Anthem Blue Cross and Blue Shield of Maine, the state’s largest private insurer, is suing the state after Maine’s Superintendent of Insurance denied Anthem a rate increase that would have required Maine residents to pay an “additional $12 million in annual premiums for the same level of benefits.” Under Anthem’s proposed increases, the average policyholder would have had to spend “more than $13,000 in premium and deductibles, prior to becoming eligible to receive any health benefits under the policy.”

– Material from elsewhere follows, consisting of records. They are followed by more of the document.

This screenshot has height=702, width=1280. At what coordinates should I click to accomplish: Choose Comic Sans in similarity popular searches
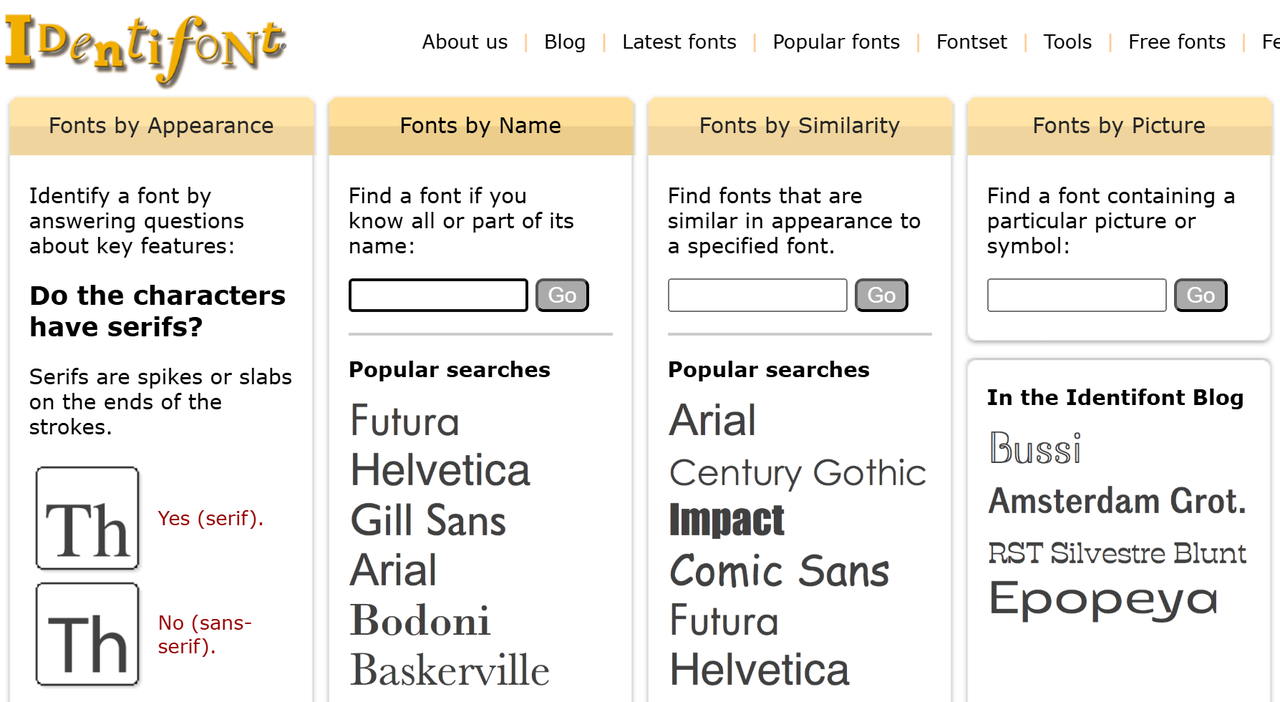[x=779, y=571]
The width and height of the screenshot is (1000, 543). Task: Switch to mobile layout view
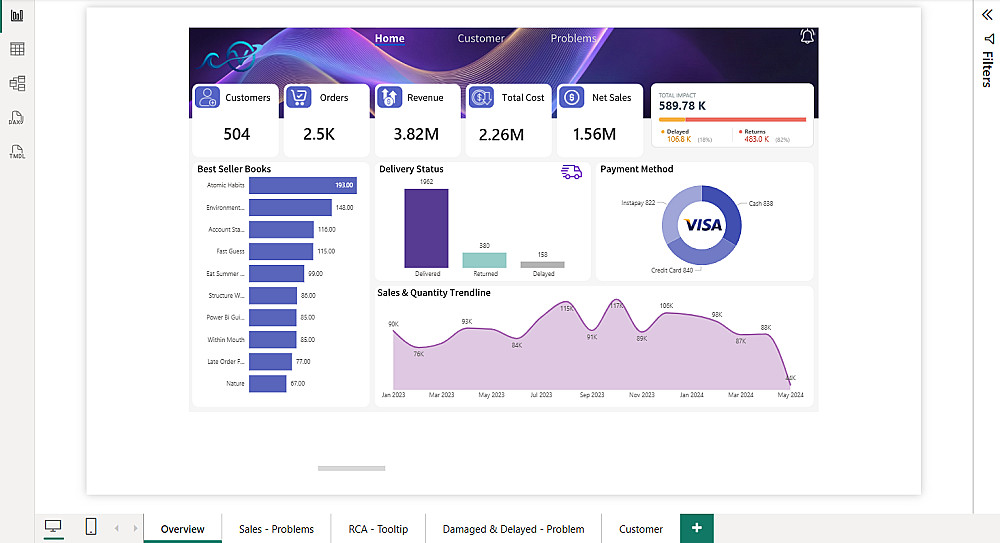click(91, 526)
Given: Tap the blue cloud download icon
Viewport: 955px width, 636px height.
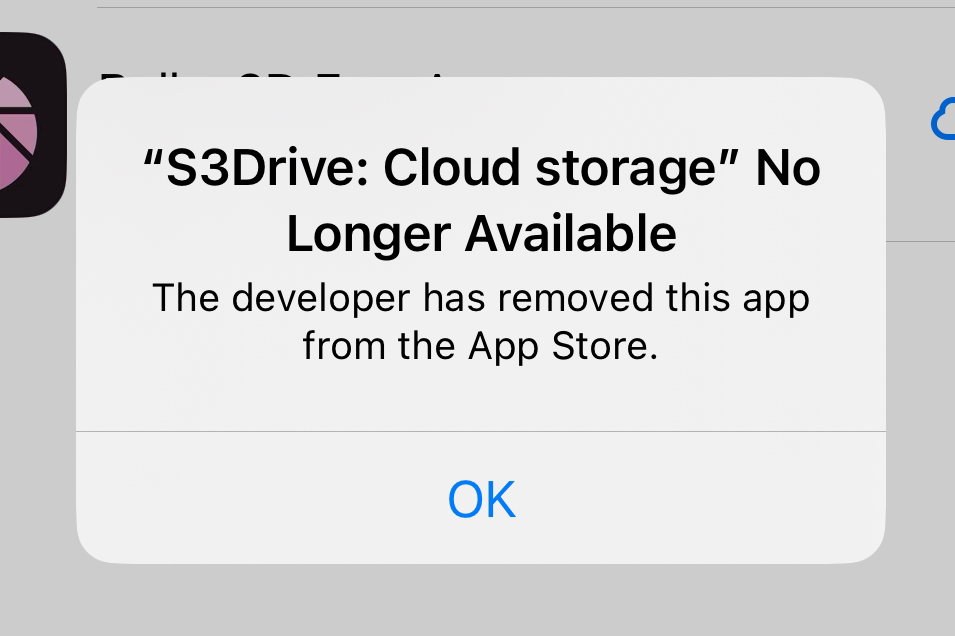Looking at the screenshot, I should [x=943, y=119].
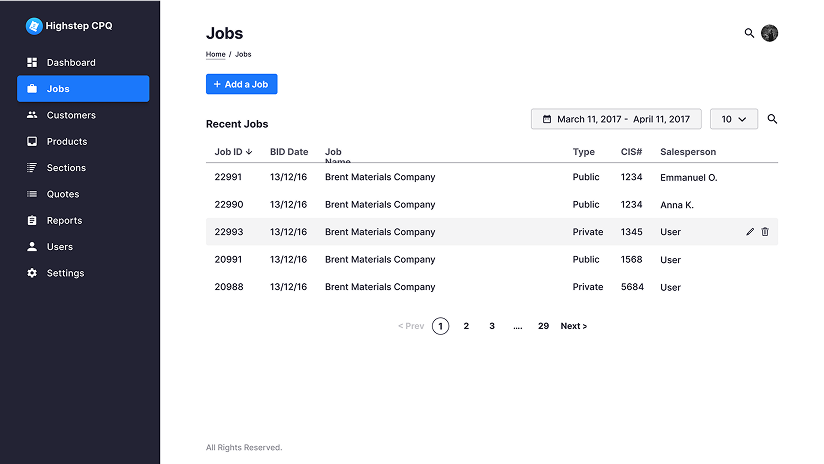Sort by Job ID column arrow

(249, 152)
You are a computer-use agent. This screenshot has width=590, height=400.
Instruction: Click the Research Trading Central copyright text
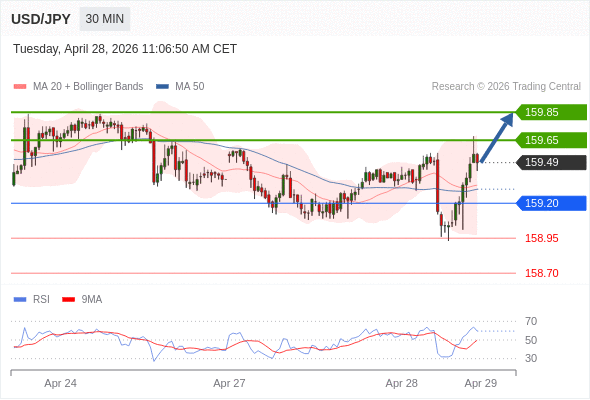coord(506,87)
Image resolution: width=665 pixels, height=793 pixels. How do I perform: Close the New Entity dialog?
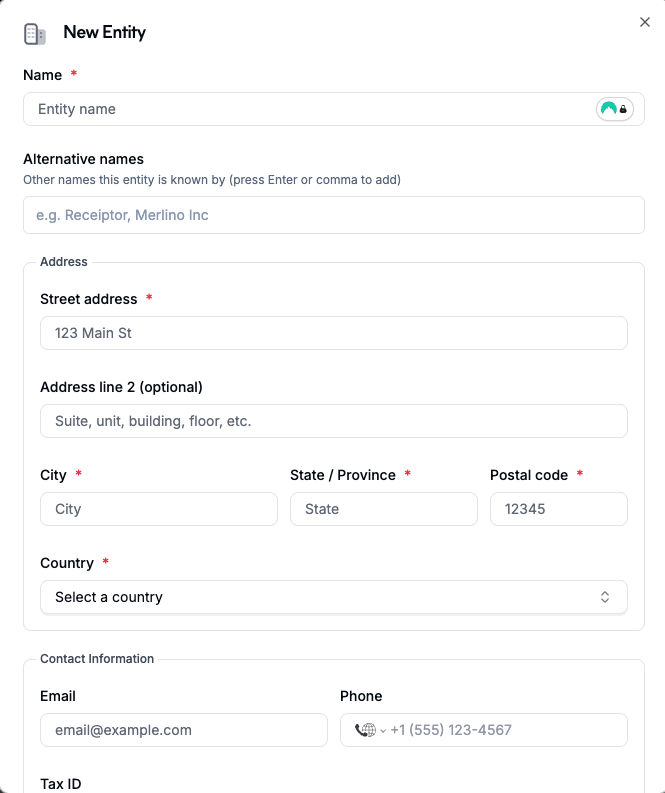pos(645,22)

After reviewing Anthem’s annual rate increases for policies sold within the individual health insurance market, Maine rejected the company’s proposed rate increase of 18.9%, but allowed the company to “break-even” in its individual market division and increase “rates by just 10.9%.” According to court documents obtained by the Wonk Room, Anthem, a subsidiary of Wellpoint Inc., argued that beyond simply ‘breaking-even’, the government must guarantee the company a 3% profit:
A 0% risk and profit charge, by definition, builds in no cushion for any of the risk that Anthem BCBS takes on by selling Individual Insurance Products in Maine. In addition, with a 0% risk and profit charge under the Superintendent’s approved rates, Anthem BCBS will not be able to provide any contribution to the surplus of the Company…Anthem BCBS — a for-profit Company — cannot be required to operate its highly risky Individual Insurance Products essentially as a non-profit company that must offset losses generated by the Individual Insurance Products through its group insurance business in Maine.

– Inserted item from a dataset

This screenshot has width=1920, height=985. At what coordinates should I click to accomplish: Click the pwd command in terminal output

There is no requirement “that the Superintendent must affirmatively provide for a profit and risk margin in rates at all times and under all circumstances,” the state concluded in its brief. “Anthem repeatedly asserts throughout its brief, as if to make true, that for individual insurance rates to be ‘adequate’…they must cover all expenses incurred by the carrier … plus affirmatively provide for a reasonable rate of return that results in a contribution to the surplus of the Company.” “There is simply no requirement” that “the Superintendent must affirmatively provide for a profit and risk margin in rates at all times and under all circumstances.”
Indeed, considering the company’s financial strength and profitability, the “ample evidence” of “extreme financial hardship of subscribers,” and the company’s dominance of the market place (Anthem controls approximately 78% of the market in Maine), the state chose to shield its residents from subsidizing the insurers’ profits. After all, individual plans represent only “about 6.5%” of Anthem’s total revenue from all operations and “for the nine years that Anthem has been in operation in Maine, the pre-tax operating gain — or profit — from its individual line of insurance in the State totaled approximately $17.4 million.” For the year that ended December 31, 2007, Anthem’s total revenue from all operations for the year, “was over $1 billion, and its net income…was over $100 million.”
In its brief, Anthem argued that the Superintendent’s “reliance on the comments of policyholders is improper.” “None of the witnesses who made sworn or unsworn statements professed to have an actuarial background and/or familiarity with the financial and actuarial analysis reflected in Anthem’s BCBS’s rate filing to determine whether the rates were designed to cover the costs of the products plus allow for a reasonable rate of return,” the company concluded.